Denise
I am actually proud of myself for going to therapy today.  Honestly it took everything I had to get myself there, but I could hear God's promptings about needing this.  Needing someone to listen.  Someone who knows Him and knows me.

I cried.  Tears of frustration.  Tears of apprehension about having to tell the boys about delaying the move...again.  Knowing what frustration and confusion looks like in our home.  Tears of bracing myself for the worst and the unknown of how this confusion might manifest itself.

We talked about support system throughout life.  We started with today and worked backward.  Where did I turn with my problems?

Now, I turn to God.  Sometimes I come to the realization that I need to painfully slowly.  I'm learning.  Maybe that is why things are the way they are.  Because I still need to learn.

Is there an earthly person?  No.  In all honesty...no.  I think Therapist M was surprised when I said it.  If I was really sad is there someone I would pick up the phone and call...nope.

What about in college?  Was there someone there?  Sort of.  More about proximity than actual relationship.

High school?  Nope...not then.  M and S are probably my dearest friends from high school, but they have become that way since high school.  Could I call them?  Probably.  Do I?  No.

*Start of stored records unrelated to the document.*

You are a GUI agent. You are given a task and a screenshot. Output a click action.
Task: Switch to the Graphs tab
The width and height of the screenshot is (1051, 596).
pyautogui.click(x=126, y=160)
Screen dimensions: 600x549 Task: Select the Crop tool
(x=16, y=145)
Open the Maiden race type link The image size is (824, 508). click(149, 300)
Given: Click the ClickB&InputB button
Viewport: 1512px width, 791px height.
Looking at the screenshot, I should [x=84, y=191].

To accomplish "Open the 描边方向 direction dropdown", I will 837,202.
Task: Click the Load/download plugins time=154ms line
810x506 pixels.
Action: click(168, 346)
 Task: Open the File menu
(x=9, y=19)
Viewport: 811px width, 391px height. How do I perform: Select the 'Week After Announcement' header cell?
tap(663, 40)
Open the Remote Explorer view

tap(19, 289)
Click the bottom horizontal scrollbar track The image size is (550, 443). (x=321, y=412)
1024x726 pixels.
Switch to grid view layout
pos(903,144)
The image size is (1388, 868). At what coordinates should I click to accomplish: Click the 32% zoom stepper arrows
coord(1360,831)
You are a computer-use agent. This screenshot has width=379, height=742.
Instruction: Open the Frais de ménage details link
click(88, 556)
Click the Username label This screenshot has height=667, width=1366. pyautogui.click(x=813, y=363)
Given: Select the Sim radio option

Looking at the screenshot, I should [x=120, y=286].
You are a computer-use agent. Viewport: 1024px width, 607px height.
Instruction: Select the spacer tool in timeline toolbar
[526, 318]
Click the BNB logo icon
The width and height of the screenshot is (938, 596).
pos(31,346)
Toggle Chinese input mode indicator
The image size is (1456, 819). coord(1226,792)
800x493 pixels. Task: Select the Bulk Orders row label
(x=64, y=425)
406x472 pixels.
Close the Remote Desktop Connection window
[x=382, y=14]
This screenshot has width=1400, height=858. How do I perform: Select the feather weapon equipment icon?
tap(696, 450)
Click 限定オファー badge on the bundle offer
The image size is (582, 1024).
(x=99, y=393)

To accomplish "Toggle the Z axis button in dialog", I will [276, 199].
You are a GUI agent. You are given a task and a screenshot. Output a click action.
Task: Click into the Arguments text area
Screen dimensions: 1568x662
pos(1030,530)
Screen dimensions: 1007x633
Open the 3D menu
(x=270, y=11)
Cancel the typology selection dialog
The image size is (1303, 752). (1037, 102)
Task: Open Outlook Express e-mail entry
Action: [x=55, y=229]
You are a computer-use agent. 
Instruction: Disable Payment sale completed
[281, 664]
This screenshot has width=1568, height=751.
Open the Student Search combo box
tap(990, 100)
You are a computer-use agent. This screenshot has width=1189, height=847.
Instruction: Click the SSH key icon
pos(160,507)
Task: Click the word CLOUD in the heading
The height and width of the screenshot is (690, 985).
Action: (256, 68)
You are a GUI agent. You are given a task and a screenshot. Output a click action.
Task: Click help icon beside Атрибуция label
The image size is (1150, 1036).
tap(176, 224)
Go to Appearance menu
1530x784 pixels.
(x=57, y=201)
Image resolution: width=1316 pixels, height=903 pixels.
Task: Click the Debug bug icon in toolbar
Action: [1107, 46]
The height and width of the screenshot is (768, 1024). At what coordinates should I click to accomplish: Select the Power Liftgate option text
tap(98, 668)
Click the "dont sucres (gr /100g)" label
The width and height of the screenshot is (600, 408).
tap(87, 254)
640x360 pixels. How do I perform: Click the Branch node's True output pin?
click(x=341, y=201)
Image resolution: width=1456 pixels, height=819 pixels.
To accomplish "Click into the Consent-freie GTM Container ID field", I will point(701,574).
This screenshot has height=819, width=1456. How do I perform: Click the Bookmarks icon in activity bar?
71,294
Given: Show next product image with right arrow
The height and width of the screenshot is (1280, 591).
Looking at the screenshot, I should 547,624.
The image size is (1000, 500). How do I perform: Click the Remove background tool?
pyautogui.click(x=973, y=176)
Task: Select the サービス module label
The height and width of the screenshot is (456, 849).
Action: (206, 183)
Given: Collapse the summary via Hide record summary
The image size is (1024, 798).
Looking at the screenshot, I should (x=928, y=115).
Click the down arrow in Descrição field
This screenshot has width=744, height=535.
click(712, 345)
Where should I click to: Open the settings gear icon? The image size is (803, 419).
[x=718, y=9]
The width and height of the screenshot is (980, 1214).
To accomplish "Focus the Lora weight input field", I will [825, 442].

Junior high?  You have to be kidding me.

Younger?  Nope...no one comes to mind.

Therapist M told me what she has observed in me in the past year and a half is an amazing ability to quickly process emotion.  She said she thought at first I was stuffing emotion so I didn't have to deal with it, but she now feels that I just have an ability to process it way more quickly than most people and move on.  In fact she said she would like to have her professor meet with us a couple of times to see if her analysis is correct.  (This is the beauty of doing therapy with a masters student.  You always get a second opinion...for free.)

My assignment is two fold.  Try to understand the pattern of choosing (yes, choosing) to rely only on self and think about a relationship where I could learn to trust the person enough to tell them in person I was sad. 

Thinking about it makes me want to throw up.

God...help me to change my opinion/thoughts on trusting others.  I pray for wisdom in how to learn to trust and a heart open to change.